Helmut stimmte zu und man vereinbarte ein gemeinsamen Termin in Bergisch Gladbach, um Helmuts Manöverkritik zur Kenntnis zu nehmen. An Tag davor reiste ich nach Kassel und musste erleben wie Rolf sehr positiv gestimmt war, was den Roman und Helmuts Urteil darüber anging.

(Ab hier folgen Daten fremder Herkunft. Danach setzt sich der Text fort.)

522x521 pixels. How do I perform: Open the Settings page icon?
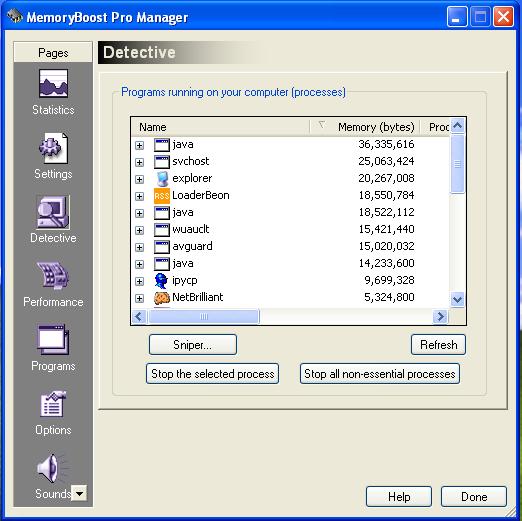53,148
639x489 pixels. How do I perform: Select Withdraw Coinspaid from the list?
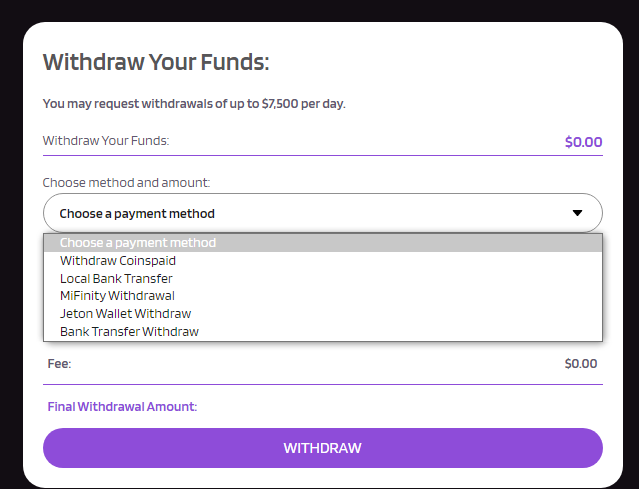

Am nächsten Morgen wurde meine Reise in Richtung Bergisch Gladbach fortgesetzt. Ich persönlich freute mich (wen mag es wundern) auf das gemeinsame Essen im Anschluss an die Besprechung. Zu dieser gab es nahe dem Verlagsgebäude ein griechisches Restaurant, welches nicht allzu teuer war, aber dafür ansehnliche Portionen servierte. Für Helmuts Urteilen rechnete ich mit nützlichen Hinweisen von Helmut, denn er ist nicht nur ein guter Lektor, der sich in Stoffe einfühlen kann, sondern denkt auch in Konzepten und Stoffen, so dass Verbesserungen allemal zu erwarten waren.

Tatsächlich erreichten wir den Verlag pünktlich und wurden von Helmut empfangen. Helmut begrüßte uns ausgesprochen freundschaftlich, sorgte für Kaffee und dann begann es.

Helmut lächelte Rolf an. Er sagte: „Aber eines, Rolf, werde ich Dir nie verzeihen: Du hast mich gelangweilt.“ ... und er nutzte damit die Worte des Petronius aus seinem Abschiedsbrief des Petronius in Quo Vadis, der Peter Ustinov in rage brachte.

Für Rolf begannen nun neunzig äußerst unangenehme Minuten. Helmut zerpflückte bis ins Detail den begonnenen Roman und das zugrunde liegende Exposé. Er nahm es Stück für Stück auseinander, sezierte es mit Worten, suchte jeden nur denkbaren Schwachpunkt heraus, hinterfragte dies und verdammte jenes. Es war ein Schlachtfest.

Rolf versank in seinem Stuhl und seine Miene war erstarrt. Er trug es wie ein Mann. Von Zeit zu Zeit wagte er einen Einwand, aber Helmut nahm diesen auf, um das Schlachtfest fortzusetzen. Das beste daran: Helmut wurde zu keinem Zeitpunkt laut, vulgär oder hässlich. Seine Worte waren voller Freundlichkeit, aber ihr Sinn war niederschmetternd.

Rolf hat Wochen, Monate und Jahre gebraucht, bis er sich hiervon erholt hat und wieder an den Petronius zu denken wagt. Aber man konnte an diesem Vormittag verdammt viel lernen.